Yang Ruirui, Su Chenglin, Xue Zhiyuan, Wei Hongbo, Wang Zhengjie, Zhu Jiaxuan, Meng Jun, Luan Yushi
MOE Key Laboratory of Bio-Intelligent Manufacturing, School of Bioengineering, Dalian University of Technology, Dalian, 116024, China.
School of Computer Science and Technology, Dalian University of Technology, Dalian, 116024, China.
Plant J. 2025 Mar;121(6):e70098. doi: 10.1111/tpj.70098.
Late blight, caused by Phytophthora infestans (P. infestans), seriously compromises tomato growth and yield. PAMP-induced peptides (PIPs) are secreted peptides that act as endogenous elicitors, triggering plant immune responses. Our previous research indicated that the exogenous application of PIP1 from Solanum pimpinelifolium L3708, named SpPIP1, enhances tomato resistance to P. infestans. However, little is known about the roles of additional family members in tomato resistance to P. infestans. In addition, there remains a significant gap in understanding the receptors of SpPIPs and the transcription factors (TFs) that regulate SpPIPs signaling in tomato defense, and the combination of SpPIPs signaling and TFs in defending against pathogens is rarely studied. This study demonstrates that the exogenous application of SpPIP-LIKE1 (SpPIPL1) also strengthens tomato resistance by affecting the phenylpropanoid biosynthesis pathway. Both SpPIP1 and SpPIPL1 trigger plant defense responses in a manner dependent on RLK7L. Tomato plants overexpressing the precursors of SpPIP1 and SpPIPL1 (SpprePIP1 and SpprePIPL1) exhibited enhanced expression of pathogenesis-related genes, elevated HO and ABA levels, and increased lignin accumulation. Notably, SpWRKY65 was identified as a transcriptional activator of SpprePIP1 and SpprePIPL1. Disease resistance assays and gene expression analyses revealed that overexpression of SpWRKY65 (OEWRKY65) confers tomato resistance to P. infestans, while wrky65 knockout led to the opposite effect. Intriguingly, transgenic tomato studies showed that either spraying OEWRKY65 with SpPIPs or co-overexpressing SpprePIP1 and SpWRKY65 further augmented tomato resistance, underscoring the potential of gene stacking in enhancing disease resistance. In summary, this study offers new perspectives on controlling late blight and developing tomato varieties with improved resistance. The results emphasize the potential of exogenous SpPIPs application as an eco-friendly strategy for crop protection, laying a theoretical foundation for advancing crop breeding.

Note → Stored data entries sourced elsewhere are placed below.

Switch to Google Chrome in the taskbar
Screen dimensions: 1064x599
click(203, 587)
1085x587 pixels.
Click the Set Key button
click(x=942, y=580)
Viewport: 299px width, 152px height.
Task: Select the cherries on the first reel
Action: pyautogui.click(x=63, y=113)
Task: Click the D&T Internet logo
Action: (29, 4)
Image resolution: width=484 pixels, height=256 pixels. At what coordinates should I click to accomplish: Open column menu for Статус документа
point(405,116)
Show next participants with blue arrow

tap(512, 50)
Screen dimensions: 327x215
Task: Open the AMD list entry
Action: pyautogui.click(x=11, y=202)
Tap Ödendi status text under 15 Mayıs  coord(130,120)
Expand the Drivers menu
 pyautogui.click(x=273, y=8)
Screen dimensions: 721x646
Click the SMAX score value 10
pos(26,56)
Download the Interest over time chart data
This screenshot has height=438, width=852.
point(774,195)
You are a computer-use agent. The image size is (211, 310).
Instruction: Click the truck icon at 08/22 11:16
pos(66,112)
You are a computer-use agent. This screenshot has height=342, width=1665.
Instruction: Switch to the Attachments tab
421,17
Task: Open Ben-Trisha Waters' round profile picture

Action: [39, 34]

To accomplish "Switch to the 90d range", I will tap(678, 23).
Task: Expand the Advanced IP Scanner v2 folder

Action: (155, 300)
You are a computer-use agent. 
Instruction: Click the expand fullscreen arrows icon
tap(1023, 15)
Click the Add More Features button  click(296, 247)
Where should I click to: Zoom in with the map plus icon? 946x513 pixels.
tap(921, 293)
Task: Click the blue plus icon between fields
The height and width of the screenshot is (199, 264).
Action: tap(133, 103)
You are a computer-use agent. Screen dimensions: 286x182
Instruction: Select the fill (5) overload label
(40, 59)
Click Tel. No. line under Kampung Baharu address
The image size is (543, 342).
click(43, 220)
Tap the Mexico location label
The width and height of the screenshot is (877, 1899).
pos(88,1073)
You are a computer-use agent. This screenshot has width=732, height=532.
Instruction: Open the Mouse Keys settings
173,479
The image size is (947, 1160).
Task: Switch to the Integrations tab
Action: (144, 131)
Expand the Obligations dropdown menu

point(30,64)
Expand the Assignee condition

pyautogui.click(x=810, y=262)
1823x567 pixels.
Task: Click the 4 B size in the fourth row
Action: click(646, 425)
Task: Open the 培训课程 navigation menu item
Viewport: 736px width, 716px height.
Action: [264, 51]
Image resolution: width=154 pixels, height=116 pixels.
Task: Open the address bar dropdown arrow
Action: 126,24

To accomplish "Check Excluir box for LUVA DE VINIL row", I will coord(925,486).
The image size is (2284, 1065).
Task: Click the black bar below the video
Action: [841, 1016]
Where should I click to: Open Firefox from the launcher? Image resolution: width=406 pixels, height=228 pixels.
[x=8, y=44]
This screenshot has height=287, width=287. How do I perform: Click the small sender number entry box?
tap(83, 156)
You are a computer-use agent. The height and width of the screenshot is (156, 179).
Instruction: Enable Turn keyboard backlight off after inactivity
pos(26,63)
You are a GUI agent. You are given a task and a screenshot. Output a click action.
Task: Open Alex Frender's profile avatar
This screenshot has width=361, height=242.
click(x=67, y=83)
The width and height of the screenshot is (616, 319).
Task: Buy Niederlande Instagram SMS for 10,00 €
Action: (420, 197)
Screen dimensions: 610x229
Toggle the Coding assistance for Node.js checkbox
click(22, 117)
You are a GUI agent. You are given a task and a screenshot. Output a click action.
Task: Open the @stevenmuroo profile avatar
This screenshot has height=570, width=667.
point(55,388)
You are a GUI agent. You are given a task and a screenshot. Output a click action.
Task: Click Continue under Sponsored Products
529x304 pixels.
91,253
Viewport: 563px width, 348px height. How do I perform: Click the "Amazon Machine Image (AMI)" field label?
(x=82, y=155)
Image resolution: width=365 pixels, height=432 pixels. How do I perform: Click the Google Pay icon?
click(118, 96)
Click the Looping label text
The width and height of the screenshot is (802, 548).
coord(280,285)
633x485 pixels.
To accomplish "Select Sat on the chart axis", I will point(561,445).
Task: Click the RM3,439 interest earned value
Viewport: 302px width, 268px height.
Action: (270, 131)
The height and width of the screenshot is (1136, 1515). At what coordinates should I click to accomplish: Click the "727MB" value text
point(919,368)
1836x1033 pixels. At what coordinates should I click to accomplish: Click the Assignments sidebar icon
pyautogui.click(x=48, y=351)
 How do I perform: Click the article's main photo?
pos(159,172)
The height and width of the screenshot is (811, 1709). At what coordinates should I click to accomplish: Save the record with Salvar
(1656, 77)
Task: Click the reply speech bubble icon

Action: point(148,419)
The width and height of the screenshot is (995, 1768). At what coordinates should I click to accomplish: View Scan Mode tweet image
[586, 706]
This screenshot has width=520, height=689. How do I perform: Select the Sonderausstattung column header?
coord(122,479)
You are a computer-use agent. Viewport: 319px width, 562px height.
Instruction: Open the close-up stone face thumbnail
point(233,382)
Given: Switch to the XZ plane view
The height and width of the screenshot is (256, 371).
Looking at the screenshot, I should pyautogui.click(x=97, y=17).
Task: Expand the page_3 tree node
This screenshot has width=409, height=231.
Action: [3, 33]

由致病疫霉(Phytophthora infestans)引起的晚疫病严重影响番茄的生长和产量。病原体相关分子模式诱导的肽(PAMP-induced peptides,PIPs)是作为内源性激发子起作用的分泌肽,可触发植物免疫反应。我们之前的研究表明,来自醋栗番茄L3708的PIP1(命名为SpPIP1)的外源施用可增强番茄对致病疫霉的抗性。然而,关于该家族其他成员在番茄对致病疫霉抗性中的作用知之甚少。此外,在理解SpPIPs的受体以及在番茄防御中调节SpPIPs信号传导的转录因子(TFs)方面仍存在重大差距,并且很少研究SpPIPs信号传导与TFs在抵御病原体中的组合。本研究表明,外源施用类SpPIP1(SpPIP-LIKE1,SpPIPL1)也通过影响苯丙烷类生物合成途径增强番茄抗性。SpPIP1和SpPIPL1均以依赖于RLK7L的方式触发植物防御反应。过表达SpPIP1和SpPIPL1前体(SpprePIP1和SpprePIPL1)的番茄植株表现出病程相关基因的表达增强、H₂O₂和脱落酸(ABA)水平升高以及木质素积累增加。值得注意的是,SpWRKY65被鉴定为SpprePIP1和SpprePIPL1的转录激活因子。抗病性测定和基因表达分析表明,过表达SpWRKY65(OEWRKY65)赋予番茄对致病疫霉的抗性,而wrky65敲除则产生相反的效果。有趣的是,转基因番茄研究表明,用SpPIPs喷洒OEWRKY65或共过表达SpprePIP1和SpWRKY65进一步增强了番茄抗性,强调了基因叠加在增强抗病性方面的潜力。总之,本研究为控制晚疫病和培育抗性增强的番茄品种提供了新的视角。结果强调了外源施用SpPIPs作为一种生态友好型作物保护策略的潜力,为推进作物育种奠定了理论基础。